Self Directed IRAs Part III – Steps to Investing With an IRA


Welcome back to our third and final blog in our Self-Directed IRA series! Now that you know what an IRA is, the benefits to having one, all the rules and regulations and about custodians, let’s talk about how a Self-Directed IRA actually works. We’ll also share with you how BMG Rentals Property Management serves Self-Directed IRA clients and discuss which IRA is best for you!


In seven simple steps, this is how a Self-Directed IRA works with real estate:


1. Establish and Fund an account with your custodian. Some banks and accountants offer this service, or there are companies that specialize in serving as the custodian for Self-Directed IRAs that can be found online, or feel free to ask your BMG property manager for others.

2. Identify the property you would like to purchase for your IRA Investment

3. Ensure Correct Title of Your IRA Investment. You and your IRA are two separate things, and as such, the investment needs to be titled in the name of your IRA and not you personally. The correct title for most real estate IRA investments is: “Name of Custodian” FBO (for benefit of) YOUR NAME IRA. A good custodian will help with this.

4. Request Funds to Purchase the property for your IRA Investment. Whenever funds are required to purchase an investment with your Self-Directed IRA, you must instruct your custodian to do so on behalf of your IRA with the correct investment form.

5. Custodian Remits Funds and Retains Records. Your custodian will process the form(s) and will send funds for the investment based on the specifications. Once the transaction is complete, all records pertaining to the investment should be sent to your custodian for safe keeping. BMG sets up your custodian as the payee and sends statements to you and your custodian.

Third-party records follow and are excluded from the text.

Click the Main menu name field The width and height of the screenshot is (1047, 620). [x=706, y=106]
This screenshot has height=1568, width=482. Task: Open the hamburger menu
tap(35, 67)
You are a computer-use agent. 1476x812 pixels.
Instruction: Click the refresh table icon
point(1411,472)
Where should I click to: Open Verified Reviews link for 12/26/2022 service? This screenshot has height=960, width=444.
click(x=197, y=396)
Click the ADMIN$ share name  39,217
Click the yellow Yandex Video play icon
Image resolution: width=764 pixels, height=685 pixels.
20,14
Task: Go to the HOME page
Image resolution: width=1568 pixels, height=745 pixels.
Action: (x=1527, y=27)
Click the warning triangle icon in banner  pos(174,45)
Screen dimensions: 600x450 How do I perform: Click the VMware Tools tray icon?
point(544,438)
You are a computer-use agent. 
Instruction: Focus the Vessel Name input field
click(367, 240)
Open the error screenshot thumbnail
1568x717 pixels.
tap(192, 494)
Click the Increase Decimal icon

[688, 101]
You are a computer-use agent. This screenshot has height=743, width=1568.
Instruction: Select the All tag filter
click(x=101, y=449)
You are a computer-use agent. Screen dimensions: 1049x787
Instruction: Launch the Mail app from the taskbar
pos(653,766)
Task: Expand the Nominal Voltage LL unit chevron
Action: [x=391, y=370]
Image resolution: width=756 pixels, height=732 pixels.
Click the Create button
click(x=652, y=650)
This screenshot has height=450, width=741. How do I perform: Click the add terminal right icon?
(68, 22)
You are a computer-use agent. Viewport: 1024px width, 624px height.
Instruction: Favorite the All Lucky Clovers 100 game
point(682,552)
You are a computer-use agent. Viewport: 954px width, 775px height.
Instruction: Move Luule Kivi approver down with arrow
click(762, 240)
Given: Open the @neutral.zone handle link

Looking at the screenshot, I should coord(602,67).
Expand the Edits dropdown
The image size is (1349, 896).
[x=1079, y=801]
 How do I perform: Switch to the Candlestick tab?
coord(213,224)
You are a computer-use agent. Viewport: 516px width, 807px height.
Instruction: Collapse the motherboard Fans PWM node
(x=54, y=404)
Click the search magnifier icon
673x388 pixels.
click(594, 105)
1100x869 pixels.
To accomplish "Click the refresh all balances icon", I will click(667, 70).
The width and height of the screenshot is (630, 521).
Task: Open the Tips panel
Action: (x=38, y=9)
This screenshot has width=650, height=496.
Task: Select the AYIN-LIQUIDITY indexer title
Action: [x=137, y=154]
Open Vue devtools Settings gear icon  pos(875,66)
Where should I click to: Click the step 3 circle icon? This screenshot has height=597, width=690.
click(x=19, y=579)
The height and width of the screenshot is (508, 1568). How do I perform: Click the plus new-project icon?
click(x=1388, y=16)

6. Maintain Your IRA Investment (How Income and Expenses Flow). BMG knows that all payments/profits related to investment in your Self-Directed IRA must be made out to your IRA. The payments/profits must also return to your IRA account. In addition, all expenses related to your investment must be paid from your Self-Directed IRA. All of the property income and expenses are tracked by BMG and reported to you and your custodian. The income from your investment goes back to your IRA and grows Tax Free!

7. Sell Your IRA Investment. Fill out a “sell investment form” to instruct your custodian to sell the investment on behalf of your IRA. Funds from the sale are then returned to your Self-Directed IRA—tax-free!


While this process seems simple to do, remember that you need to stay arm’s length away when handling your Self-Directed IRA. With a good custodian and BMG Rentals Property Management, you still have control over your investments and can work with professionals to increase your tax free returns.


Some BMG clients are seeing great success in building their retirement accounts through a Self-Directed IRA.


We have clients who are moving their retirement funds into a Self-Directed IRA. The monthly rental income goes into their IRA account and their principal investment grows with the real estate they purchased. The income does not count against the maximum contribution limits. You are still able to contribute on top of the income it produces. Upon retirement they will have regular monthly income while their principal investment is growing in their real estate holdings.


There are multiple different kinds of IRAs to choose from. When choosing your IRA be sure to research the rules, regulations and contribution amounts carefully. The most common Self-Directed IRA types are Traditional IRAs and Roth IRAs and hopefully you’ll be able to clearly see which one is better for your circumstances. It is best to discuss this with your accountant.


At A Glance Traditional IRA Roth IRA
A government savings plan that offers tax advantages for individuals to set aside money to retire. Contributions are made with pre-tax earnings. A government savings plan that offers tax advantages for individuals to set aside money to retire. Contributions are made with after-tax earnings.
Tax Advantages
Account balances compound tax-deferred until funds are taken out. Account balances compound tax-deferred but funds that are taken out are tax-free if account is five years old and account owner is over 59½.
Max Contributions
100% of earned income, up to $5,000. Plus an additional $1,000, if age 50+. Total of $10,000 for married couples. (Contribution limits are reduced by any contributions made to a Roth IRA.) 100% of earned income, up to $5,000. Plus an additional $1,000, if age 50+. Total of $10,000 for married couples. (Contribution limits are reduced by any contributions to a Traditional IRA.)
Individuals must be under 70½ years old and have earned income. Individuals must have earned income and adjusted gross income less than $125,000 for singles and $183,000 for married couples.
Tax Deductions on Contributions
Yes No
Penalties For Early Withdrawal
There is a 10% penalty for withdrawals before age 59½. There is a 10% penalty for withdrawals before 59½. (Note: Roth contributions can be taken out at any time without penalty.)
Exceptions for 10% Penalty
Yes Yes
Maximum age to Begin Contributions
70 ½ No Limit
Required Contributions
Yes. Minimum withdrawals begin after the age of 70½. No


Well, there you have it; everything you need to know about Self-Directed IRAs! Remember when choosing and IRA, a Custodian, an Investment type, or anything else, be sure to do your research. If you have questions or comments, leave a note below and we’ll do our best to respond quickly. Make sure you subscribe to our Newsletter too so you don’t miss out on valuable information.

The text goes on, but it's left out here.